• _Jobs_:
1. In the thread, what does dwsmith say the RHS will be if multiplied by A?
2. Recast the entries from the line containing "Where should I click to: Tap the Q4" through the line containing "(x=1171, y=306)", inclusive, as a Markdown table with the columns Row and Entry. Number each line and leave out blank lines.

• _Text_:
A is unitary iff the diagonals are complex unit numbers

**dwsmith** · November 4th 2011, 01:52 PM

Let A be a diagonal matrix.

Prove that A is unitary iff its diagonal entries are complex unit numbers.

Unitary is $\bar{A}^t=A^{-1}$

$\Rightarrow$
Let $a_{jj}=x_{jj}+y_{jj}i, \ \ x_{jj},y_{jj}\in\mathbb{R}$

$\bar{A}^t=\begin{bmatrix}x_{11}-y_{11}i &0&\cdots &0\\0&\ddots & 0&\vdots \\ \vdots & &\ddots & \\ \dots& & & x_{nn}-y_{nn}i\end{bmatrix}$

$\displaystyle A^{-1}=\frac{1}{\prod_{j=1}^n (x_{jj}+y_{jj}i)}\begin{bmatrix}x_{11}+y_{11}i &0&\cdots &0\\0&\ddots & 0&\vdots \\ \vdots & &\ddots & \\ \dots& & & x_{nn}+y_{nn}i\end{bmatrix}$

Now what can I do?

**Ackbeet** · November 4th 2011, 02:00 PM

Well, if you take

$a_{jj}\,\overline{a_{jj}}=|a_{jj}|^{2},$

what does that tell you?

**dwsmith** · November 4th 2011, 02:01 PM

Originally Posted by Ackbeet

Well, if you take

$a_{jj}\,\overline{a_{jj}}=|a_{jj}|^{2},$

what does that tell you?

I am not sure what you want me to gleam from that.

**Ackbeet** · November 4th 2011, 02:05 PM

The LHS is what you get from taking the $_{jj}$ component of the product $A\overline{A}^{t}.$ What do you know about the RHS?

**dwsmith** · November 4th 2011, 02:07 PM

Originally Posted by Ackbeet

The LHS is what you get from taking the $_{jj}$ component of the product $A\overline{A}^{t}.$ What do you know about the RHS?

Why would I want to multiple by A? Don't I need to show the adjoint is the inverse?

The RHS will be I if multiplied by A.

**Ackbeet** · November 4th 2011, 02:10 PM

Originally Posted by dwsmith

Why would I want to multiple by A? Don't I need to show the adjoint is the inverse?

The RHS will be I if multiplied by A.

• _Given entries_:
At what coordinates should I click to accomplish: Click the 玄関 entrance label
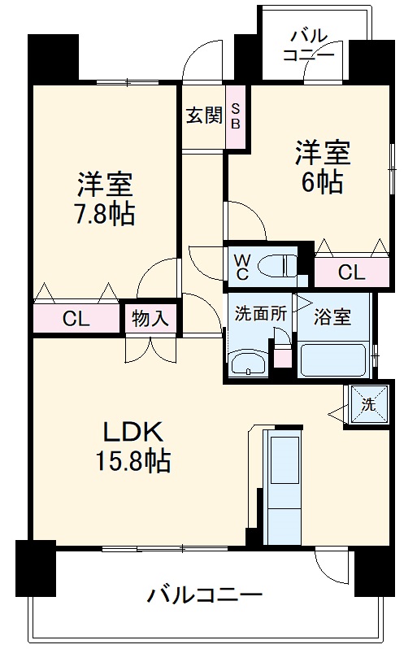(x=203, y=115)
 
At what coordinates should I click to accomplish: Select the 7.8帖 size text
(x=105, y=216)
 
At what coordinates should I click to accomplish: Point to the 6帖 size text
(x=323, y=181)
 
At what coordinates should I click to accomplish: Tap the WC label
(x=243, y=267)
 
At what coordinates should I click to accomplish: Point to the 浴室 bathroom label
(x=334, y=316)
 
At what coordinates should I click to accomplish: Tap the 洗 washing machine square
(x=367, y=404)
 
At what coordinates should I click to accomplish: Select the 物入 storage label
(x=150, y=318)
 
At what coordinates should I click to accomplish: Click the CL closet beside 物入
(x=76, y=318)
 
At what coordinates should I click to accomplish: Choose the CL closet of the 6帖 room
(x=351, y=273)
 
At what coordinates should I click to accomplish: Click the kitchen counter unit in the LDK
(x=284, y=485)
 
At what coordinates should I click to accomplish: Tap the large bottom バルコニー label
(x=205, y=595)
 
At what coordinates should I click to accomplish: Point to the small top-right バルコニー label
(x=308, y=46)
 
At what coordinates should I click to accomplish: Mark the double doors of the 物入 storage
(x=150, y=347)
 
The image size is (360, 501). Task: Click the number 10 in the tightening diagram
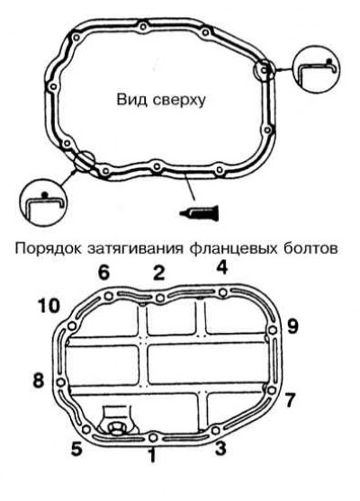(x=49, y=306)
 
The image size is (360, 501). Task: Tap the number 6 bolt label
(x=104, y=273)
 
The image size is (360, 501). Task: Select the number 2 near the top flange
(x=158, y=273)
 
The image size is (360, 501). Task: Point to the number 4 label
(x=221, y=267)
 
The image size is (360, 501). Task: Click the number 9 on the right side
(x=292, y=327)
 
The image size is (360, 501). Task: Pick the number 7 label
(x=289, y=400)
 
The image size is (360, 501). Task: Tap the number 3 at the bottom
(x=220, y=448)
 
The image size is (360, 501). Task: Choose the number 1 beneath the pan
(x=152, y=455)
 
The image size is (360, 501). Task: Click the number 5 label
(x=76, y=450)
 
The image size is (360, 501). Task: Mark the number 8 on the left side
(x=39, y=380)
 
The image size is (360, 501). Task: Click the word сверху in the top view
(x=179, y=100)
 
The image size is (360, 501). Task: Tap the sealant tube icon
(x=200, y=212)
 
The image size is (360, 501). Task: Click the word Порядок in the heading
(x=50, y=248)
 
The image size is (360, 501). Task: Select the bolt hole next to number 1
(x=153, y=437)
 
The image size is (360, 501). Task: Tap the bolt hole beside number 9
(x=273, y=330)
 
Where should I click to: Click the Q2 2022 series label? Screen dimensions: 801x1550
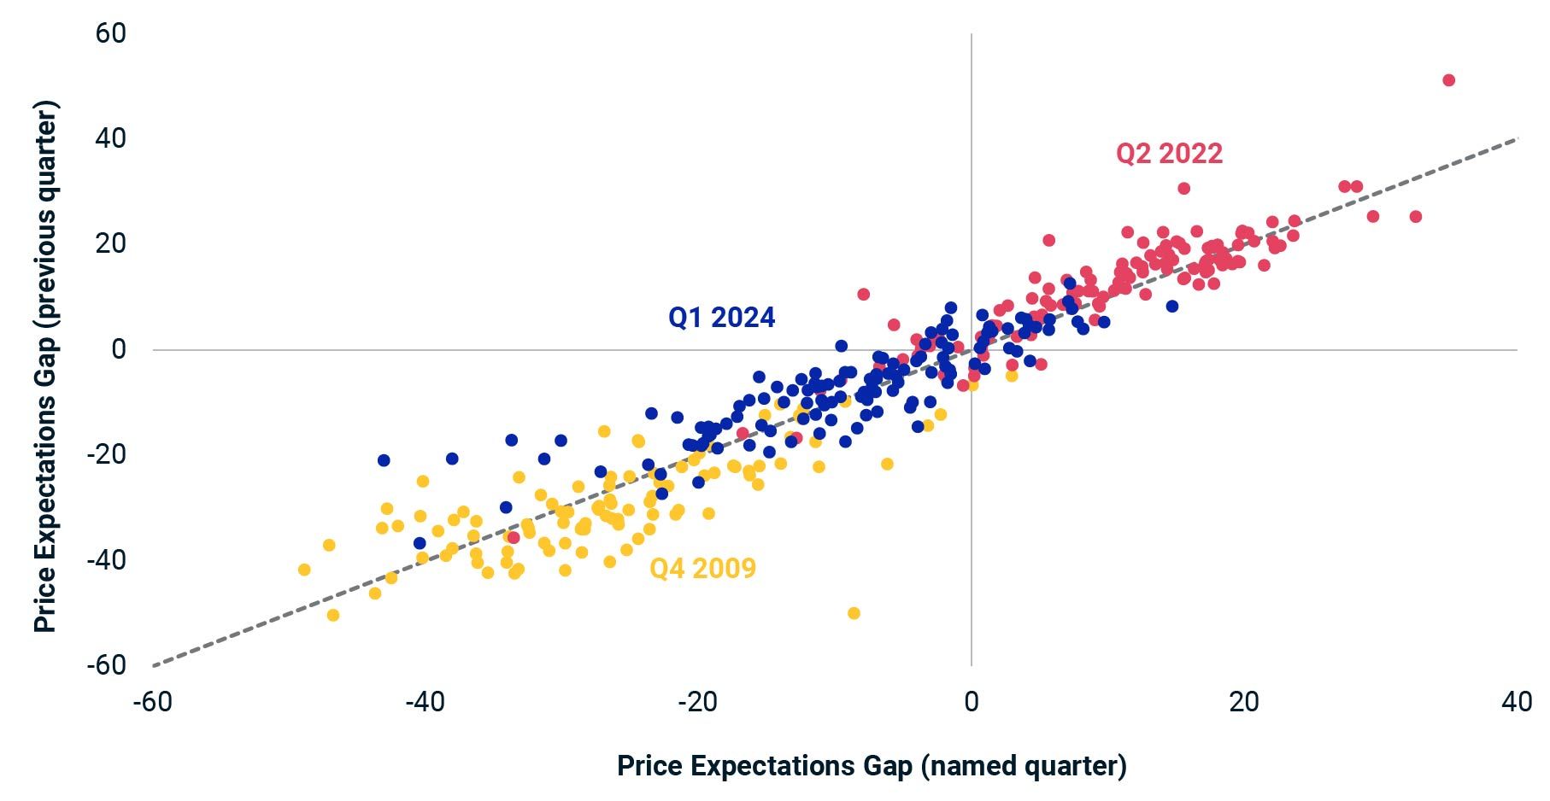(x=1169, y=154)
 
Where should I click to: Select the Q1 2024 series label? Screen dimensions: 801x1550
(x=721, y=318)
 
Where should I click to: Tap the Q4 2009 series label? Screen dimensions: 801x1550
(x=702, y=569)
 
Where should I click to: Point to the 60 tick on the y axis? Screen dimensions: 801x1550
(x=111, y=33)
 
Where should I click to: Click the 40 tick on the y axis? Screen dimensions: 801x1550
(x=111, y=138)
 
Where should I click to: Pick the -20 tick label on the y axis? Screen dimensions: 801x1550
(x=106, y=454)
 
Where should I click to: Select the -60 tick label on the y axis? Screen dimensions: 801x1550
(x=106, y=664)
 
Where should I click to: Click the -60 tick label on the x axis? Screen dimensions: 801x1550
(x=153, y=702)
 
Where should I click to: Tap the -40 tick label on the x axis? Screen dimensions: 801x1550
(x=426, y=702)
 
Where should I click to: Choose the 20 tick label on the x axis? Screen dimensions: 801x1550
(x=1244, y=702)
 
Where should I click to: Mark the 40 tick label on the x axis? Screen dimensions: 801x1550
(x=1517, y=702)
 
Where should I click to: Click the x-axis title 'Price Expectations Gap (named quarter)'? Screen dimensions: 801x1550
(x=872, y=766)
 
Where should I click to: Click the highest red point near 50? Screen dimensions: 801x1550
(x=1448, y=80)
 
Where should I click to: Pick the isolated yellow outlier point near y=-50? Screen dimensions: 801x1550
(x=853, y=613)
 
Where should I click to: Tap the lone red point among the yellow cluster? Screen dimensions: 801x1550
(x=513, y=537)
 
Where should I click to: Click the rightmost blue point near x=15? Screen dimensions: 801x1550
(x=1171, y=306)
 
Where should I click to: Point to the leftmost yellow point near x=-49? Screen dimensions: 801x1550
(x=304, y=570)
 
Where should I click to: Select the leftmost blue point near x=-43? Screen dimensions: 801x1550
(x=384, y=460)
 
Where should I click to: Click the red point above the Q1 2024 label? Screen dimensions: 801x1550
(x=863, y=295)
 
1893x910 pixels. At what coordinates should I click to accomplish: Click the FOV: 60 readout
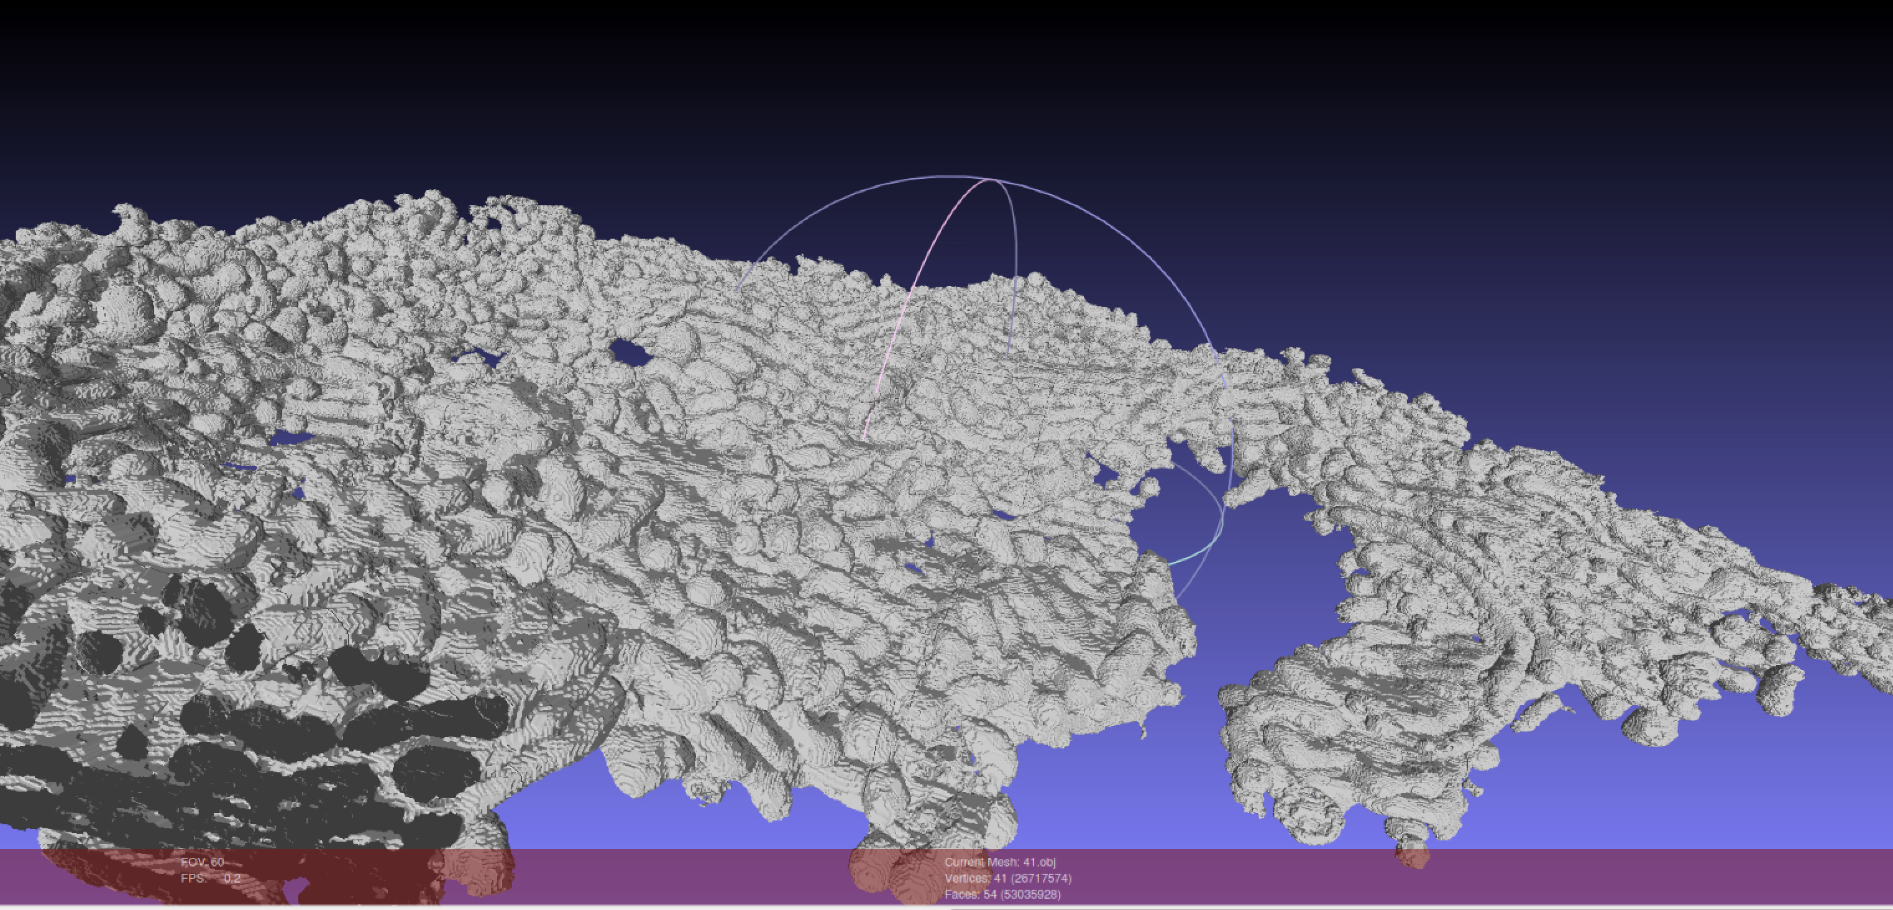202,862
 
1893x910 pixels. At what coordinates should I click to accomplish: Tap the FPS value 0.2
232,878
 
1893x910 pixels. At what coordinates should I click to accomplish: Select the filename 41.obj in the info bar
1039,862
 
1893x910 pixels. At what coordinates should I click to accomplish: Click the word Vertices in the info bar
966,878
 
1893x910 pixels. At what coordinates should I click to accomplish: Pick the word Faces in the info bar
960,894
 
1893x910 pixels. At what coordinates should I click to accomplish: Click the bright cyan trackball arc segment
1198,555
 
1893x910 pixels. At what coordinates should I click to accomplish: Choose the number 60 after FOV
218,862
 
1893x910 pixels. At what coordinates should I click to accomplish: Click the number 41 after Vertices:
1000,878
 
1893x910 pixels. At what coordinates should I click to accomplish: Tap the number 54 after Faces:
991,894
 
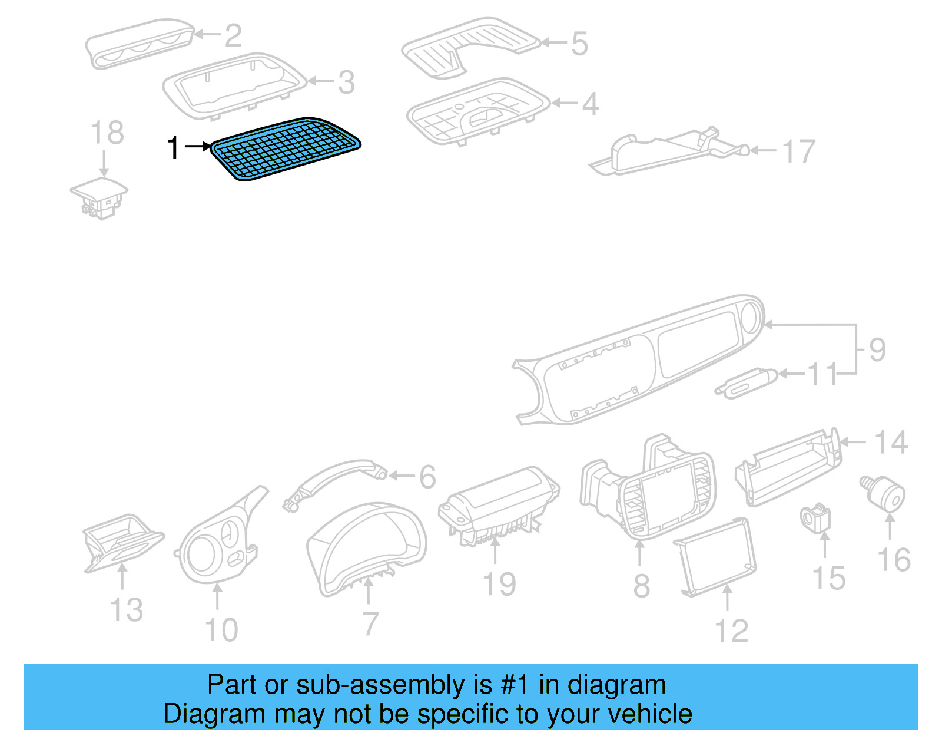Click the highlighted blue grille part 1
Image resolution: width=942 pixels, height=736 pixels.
[286, 148]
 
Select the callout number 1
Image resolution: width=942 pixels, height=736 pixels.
[173, 147]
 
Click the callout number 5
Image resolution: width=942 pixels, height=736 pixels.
[579, 44]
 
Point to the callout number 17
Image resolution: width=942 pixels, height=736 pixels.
[799, 151]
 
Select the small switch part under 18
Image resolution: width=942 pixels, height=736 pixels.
[99, 197]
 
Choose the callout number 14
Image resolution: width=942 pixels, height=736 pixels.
[890, 443]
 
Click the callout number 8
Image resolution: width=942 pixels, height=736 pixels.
[642, 586]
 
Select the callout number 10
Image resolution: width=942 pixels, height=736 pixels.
[221, 630]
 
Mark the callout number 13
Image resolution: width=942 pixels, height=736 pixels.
[127, 609]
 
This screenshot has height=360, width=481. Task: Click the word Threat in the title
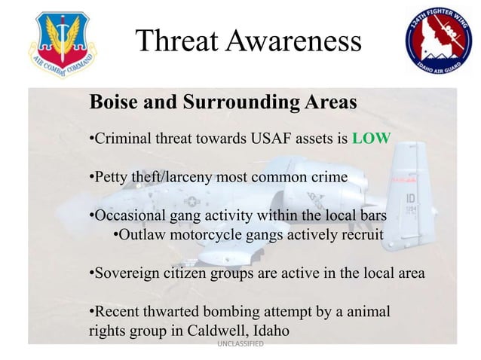(x=180, y=43)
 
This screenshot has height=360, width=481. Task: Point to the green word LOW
(x=370, y=139)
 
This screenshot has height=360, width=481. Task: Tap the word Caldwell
(x=206, y=331)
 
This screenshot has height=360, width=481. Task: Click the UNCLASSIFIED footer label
(x=239, y=344)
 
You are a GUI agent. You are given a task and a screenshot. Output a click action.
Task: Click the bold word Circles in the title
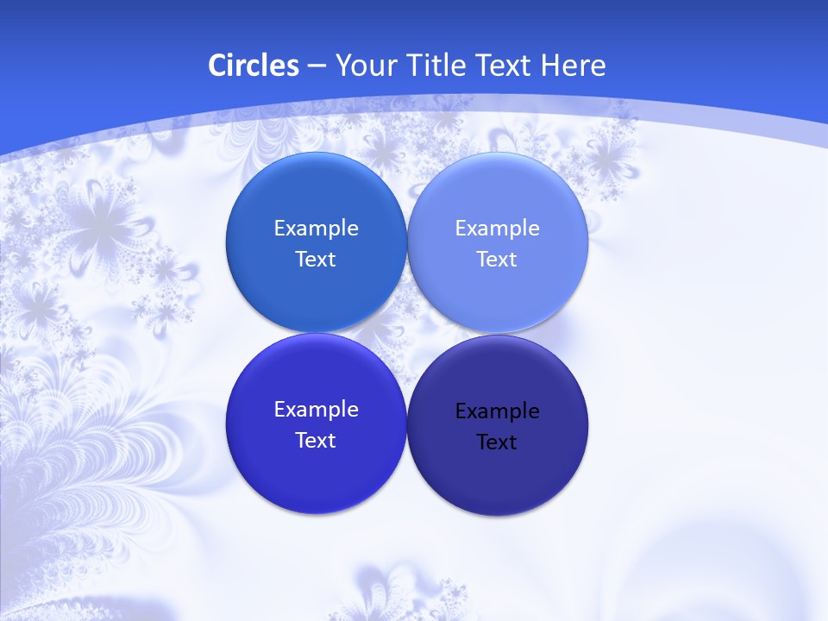click(253, 66)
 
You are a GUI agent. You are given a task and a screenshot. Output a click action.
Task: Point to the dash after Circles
click(317, 66)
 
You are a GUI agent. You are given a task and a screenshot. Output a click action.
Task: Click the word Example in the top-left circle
click(316, 229)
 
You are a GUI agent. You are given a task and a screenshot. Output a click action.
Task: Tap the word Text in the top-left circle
click(316, 260)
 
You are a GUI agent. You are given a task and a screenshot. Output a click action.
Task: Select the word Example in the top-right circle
click(497, 229)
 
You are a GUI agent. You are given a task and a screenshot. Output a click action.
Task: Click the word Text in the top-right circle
click(497, 260)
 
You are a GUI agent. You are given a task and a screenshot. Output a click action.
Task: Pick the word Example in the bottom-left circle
click(316, 410)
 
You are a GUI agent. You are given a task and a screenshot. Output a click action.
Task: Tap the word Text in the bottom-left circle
click(316, 441)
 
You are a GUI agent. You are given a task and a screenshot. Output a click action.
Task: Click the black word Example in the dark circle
click(497, 411)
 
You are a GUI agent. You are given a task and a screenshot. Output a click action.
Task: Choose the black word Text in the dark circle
click(497, 442)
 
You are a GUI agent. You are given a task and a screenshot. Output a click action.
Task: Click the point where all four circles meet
click(406, 333)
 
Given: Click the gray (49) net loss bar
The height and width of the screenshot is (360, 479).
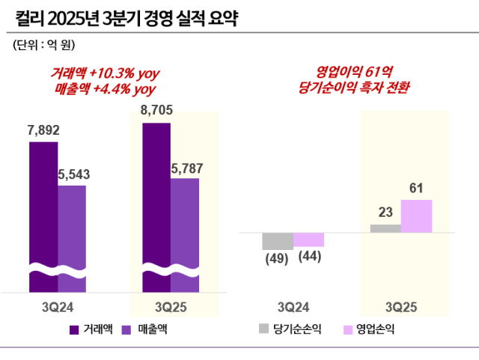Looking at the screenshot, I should [277, 241].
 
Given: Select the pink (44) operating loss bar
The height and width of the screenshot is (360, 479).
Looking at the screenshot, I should [308, 240].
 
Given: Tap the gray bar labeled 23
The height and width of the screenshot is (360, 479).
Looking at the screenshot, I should [385, 228].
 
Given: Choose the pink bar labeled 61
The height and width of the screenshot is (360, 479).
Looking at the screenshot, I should [416, 216].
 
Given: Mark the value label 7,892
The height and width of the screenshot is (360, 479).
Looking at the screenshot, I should [43, 129].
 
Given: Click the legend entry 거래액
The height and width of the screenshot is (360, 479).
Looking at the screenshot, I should [91, 329].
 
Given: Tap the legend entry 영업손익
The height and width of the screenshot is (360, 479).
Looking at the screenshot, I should [373, 329].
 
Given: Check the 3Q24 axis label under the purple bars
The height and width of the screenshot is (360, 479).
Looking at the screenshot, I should [58, 307].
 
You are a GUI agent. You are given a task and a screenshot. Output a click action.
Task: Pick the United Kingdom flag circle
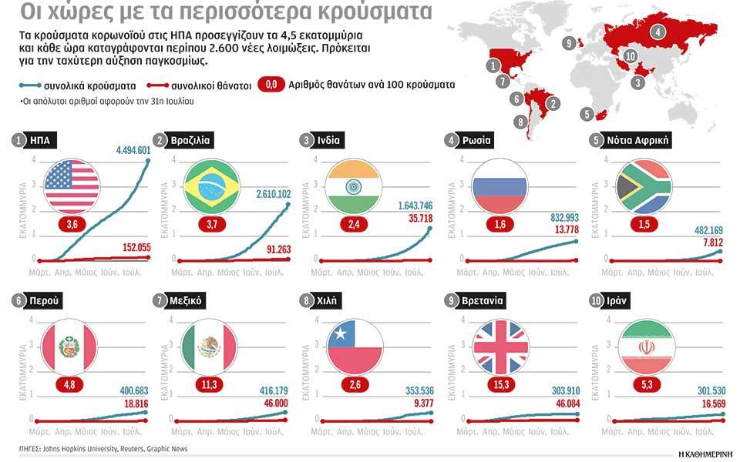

• _Responses per task_:
1. The RHS will be I.

2.
| Row | Entry |
|---|---|
| 1 | Where should I click to: Tap the Q4 2009 series label? Screen dimensions: 801x1550 |
| 2 | (x=702, y=569) |
| 3 | Where should I click to: Point to the 60 tick on the y axis? Screen dimensions: 801x1550 |
| 4 | (x=111, y=33) |
| 5 | Where should I click to: Click the 40 tick on the y axis? Screen dimensions: 801x1550 |
| 6 | (x=111, y=138) |
| 7 | Where should I click to: Pick the -20 tick label on the y axis? Screen dimensions: 801x1550 |
| 8 | (x=106, y=454) |
| 9 | Where should I click to: Select the -60 tick label on the y axis? Screen dimensions: 801x1550 |
| 10 | (x=106, y=664) |
| 11 | Where should I click to: Click the -60 tick label on the x axis? Screen dimensions: 801x1550 |
| 12 | (x=153, y=702) |
| 13 | Where should I click to: Tap the -40 tick label on the x axis? Screen dimensions: 801x1550 |
| 14 | (x=426, y=702) |
| 15 | Where should I click to: Choose the 20 tick label on the x axis? Screen dimensions: 801x1550 |
| 16 | (x=1244, y=702) |
| 17 | Where should I click to: Mark the 40 tick label on the x axis? Screen dimensions: 801x1550 |
| 18 | (x=1517, y=702) |
| 19 | Where should I click to: Click the x-axis title 'Price Expectations Gap (named quarter)'? Screen dimensions: 801x1550 |
| 20 | (x=872, y=766) |
| 21 | Where should I click to: Click the highest red point near 50? Screen dimensions: 801x1550 |
| 22 | (x=1448, y=80) |
| 23 | Where should I click to: Pick the isolated yellow outlier point near y=-50? Screen dimensions: 801x1550 |
| 24 | (x=853, y=613) |
| 25 | Where should I click to: Tap the lone red point among the yellow cluster? Screen dimensions: 801x1550 |
| 26 | (x=513, y=537) |
| 27 | Where should I click to: Click the rightmost blue point near x=15? Screen dimensions: 801x1550 |
| 28 | (x=1171, y=306) |